Pero el plan del navarro se derrumbó como un castillo de naipes en el 34′, cuando Álvaro Giménez adelantaba a su equipo en el marcador mediante un excelente cabezazo a centro de Martos, con grave error de compenetración y marcaje de Noguera y Villanueva incluído. Los dos centrales volvieron a liarla ocho minutos después, en el 42′, con una jugada prácticamente a la del 1-0: centro desde la izquierda, Álvaro se cuela entre los dos zagueros tarraconenses y el delantero local sube el 2-0 al marcador, para desesperación de Enrique Martín, que maldecía a sus centrales desde la banda en arameo.

Dos errores defensivos condenaban a un Nàstic que, si bien no merecía ir perdiendo, tampoco merecía ir ganando. La tónica habitual de la temporada fuera de casa: cuesta un mundo hacer un gol y regalas goles de dos en dos. Así no le ganas a nadie ni de casualidad. El partido llegó al descanso con sabor a final. La remontada era una utopía, ni siquiera para rascar un punto. Parecía que el mayor éxito, dadas las circunstancias, era no salir goleado de Almería.

Segundo tiempo, un paseo militar

Si el Nàstic no salió hoy de Almería fue porque el equipo local no quiso -ya no metemos ni a Dios en la ecuación, pues sus poderes divinos son insuficientes para contrarrestar la falta de nivel de la plantilla grana-. El equipo andaluz manejó el segundo tiempo a placer, anotó el tercero para sentenciar y pudo conseguir una goleada de escándalo, si hubiese querido.

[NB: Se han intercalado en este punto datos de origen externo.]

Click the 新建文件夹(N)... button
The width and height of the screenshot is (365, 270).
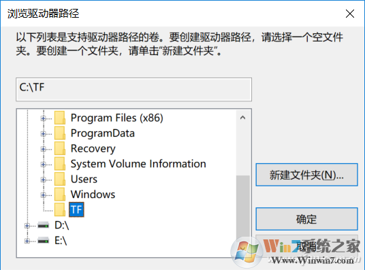(x=306, y=175)
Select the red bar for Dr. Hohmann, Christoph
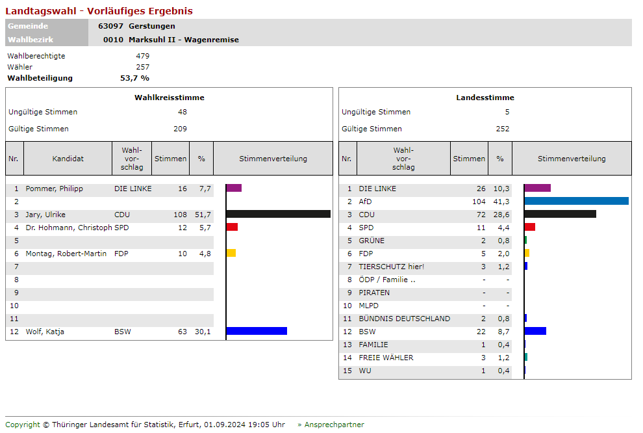Image resolution: width=643 pixels, height=433 pixels. [x=232, y=228]
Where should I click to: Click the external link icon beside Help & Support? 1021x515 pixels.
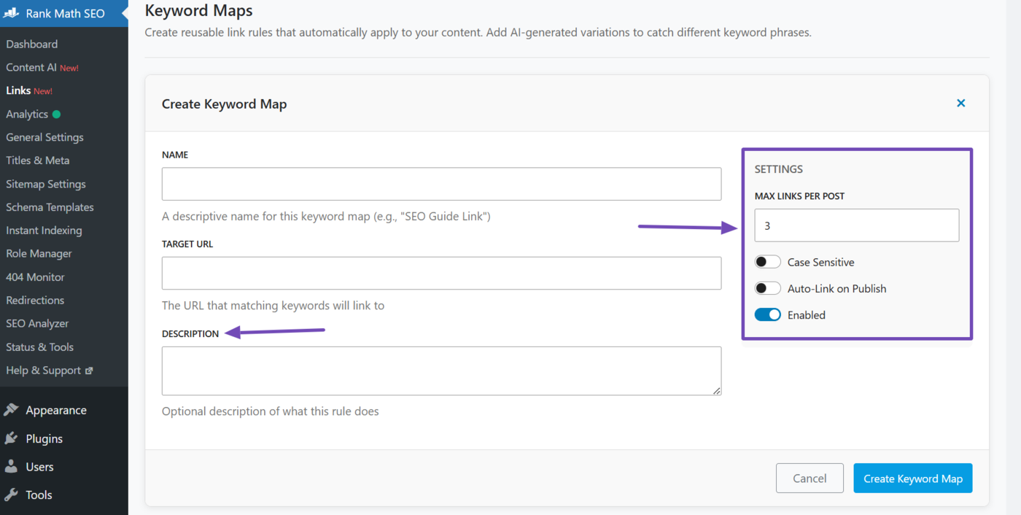pos(91,370)
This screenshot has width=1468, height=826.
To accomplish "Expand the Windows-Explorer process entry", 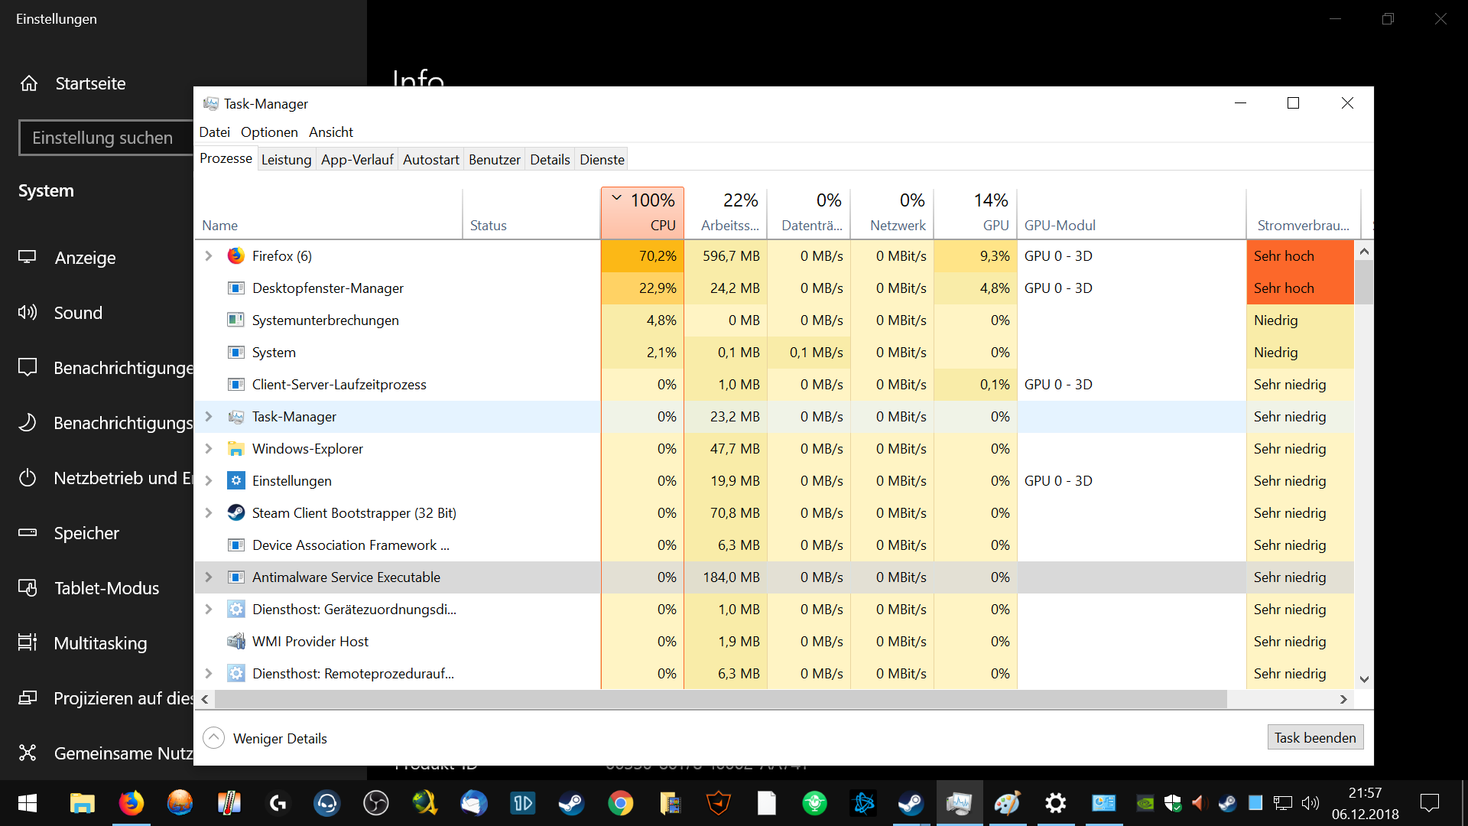I will point(208,449).
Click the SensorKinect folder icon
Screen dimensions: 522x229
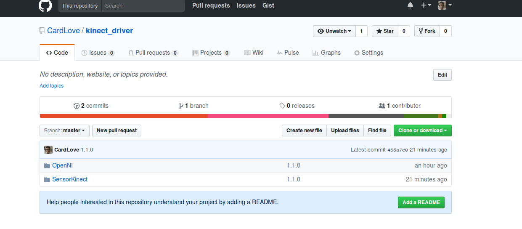(x=47, y=179)
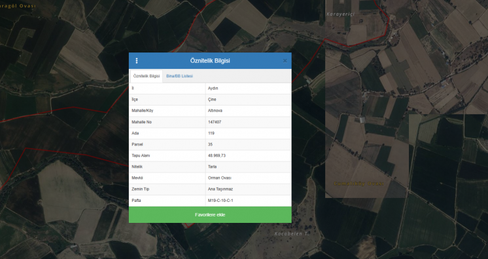Click the Ada value 119
Screen dimensions: 488x259
(211, 133)
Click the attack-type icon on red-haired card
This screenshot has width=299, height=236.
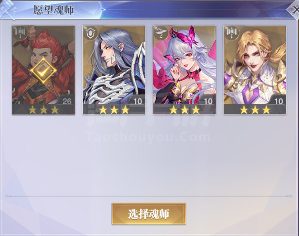[20, 33]
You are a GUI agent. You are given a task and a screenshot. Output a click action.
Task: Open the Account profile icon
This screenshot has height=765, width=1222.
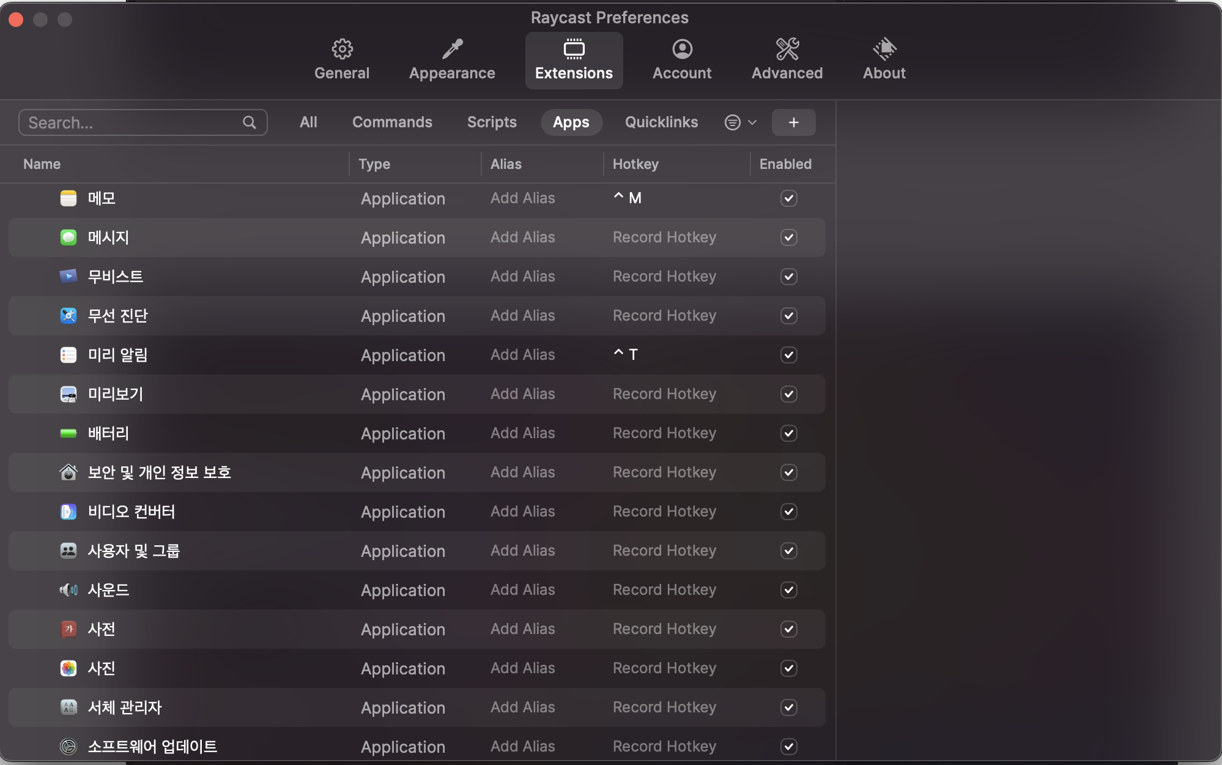pyautogui.click(x=682, y=49)
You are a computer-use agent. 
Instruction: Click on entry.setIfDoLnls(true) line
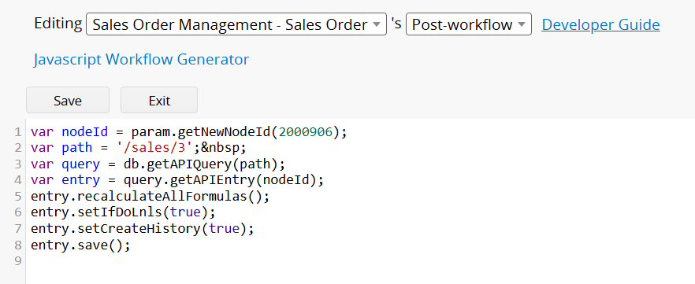[123, 212]
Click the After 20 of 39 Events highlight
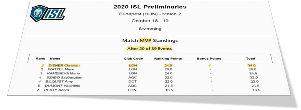Image resolution: width=301 pixels, height=110 pixels. [x=150, y=48]
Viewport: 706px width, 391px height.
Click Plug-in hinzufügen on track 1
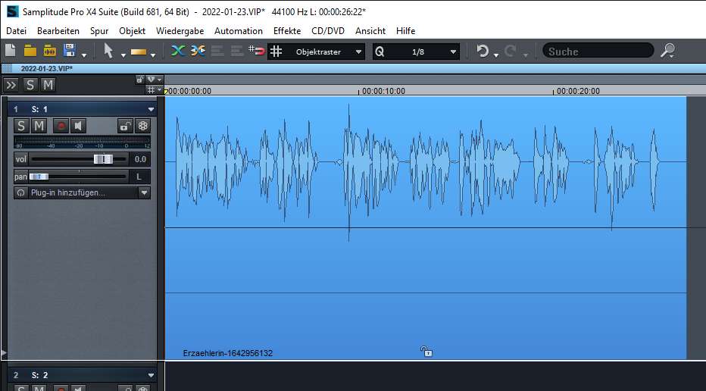click(76, 192)
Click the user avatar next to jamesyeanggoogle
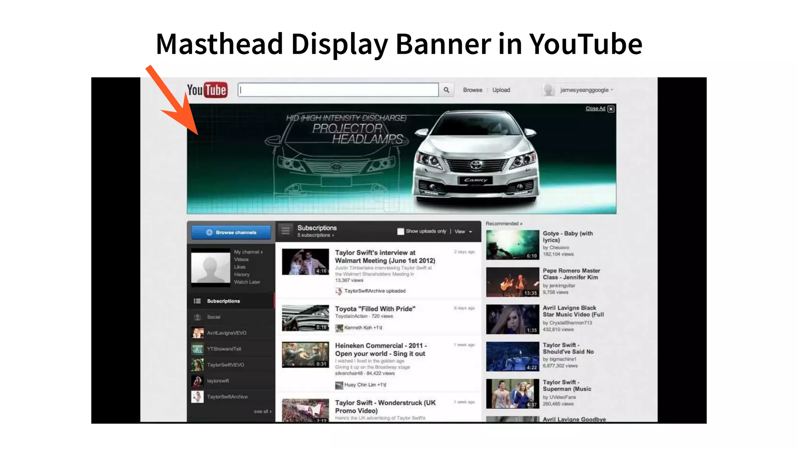Screen dimensions: 798x449 pyautogui.click(x=549, y=90)
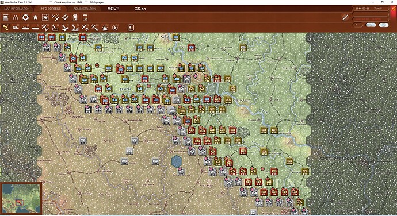397x216 pixels.
Task: Toggle the boxed up-arrow toolbar button
Action: pos(131,28)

Entró Kanté -alias ‘una de cal y seis de arena’- por Palanca -sí, todavía existe este jugador-. El equipo ganó algo de asociación arriba, donde Uche se estaba muriendo de asco, pero la desventaja ya era demasiado grande. A los dos minutos, Uche lo probó de chilena, que paró René con una facilidad pasmosa, y tres minutos después Juan Carlos liquidaba el partido en un contragolpe. Restaban 40 minutos absoutamente intrascendentes en los que únicamente podía ocurrir: que el Almería humillase al Nàstic endosándole una goleada de escándalo. No ocurrió.

A pesar de no querer hacer sangre, el Almería se encontraba una ocasión detrás de otra prácticamente si  querer. En el 68′ Demirovic pifió un mano a mano con Bernabé, tras otro garrafal error de la zaga tarraconense. La pifia se repitió en el 87′, cuando Demirovic volvió a perdonar el cuarto en un dos contra uno frente a Bernabé. La grada disfrutaba, relajada, de la plácida victoria de su equipo, mientras el Nàstic contaba los minutos para subirse al autobús y regresar para casa.

El Almería, con esta victoria, sigue soñando con el playoff -se sitúa momentáneamente a cinco puntos del Mallorca-, mientras que el Nàstic vuelve a distanciarse -otra vez a ocho puntos- de una salvación en la que no cree ya ni Enrique Martín, que tiene más moral que el Alcoyano. En el horizonte, dos partidos seguidos en el Nou Estadi frente a Sporting y Mallorca, dos poderosos rivales que pelean por el ascenso a Primera, a quienes hay que doblegar para no despedirse, definitivamente, del fútbol profesional.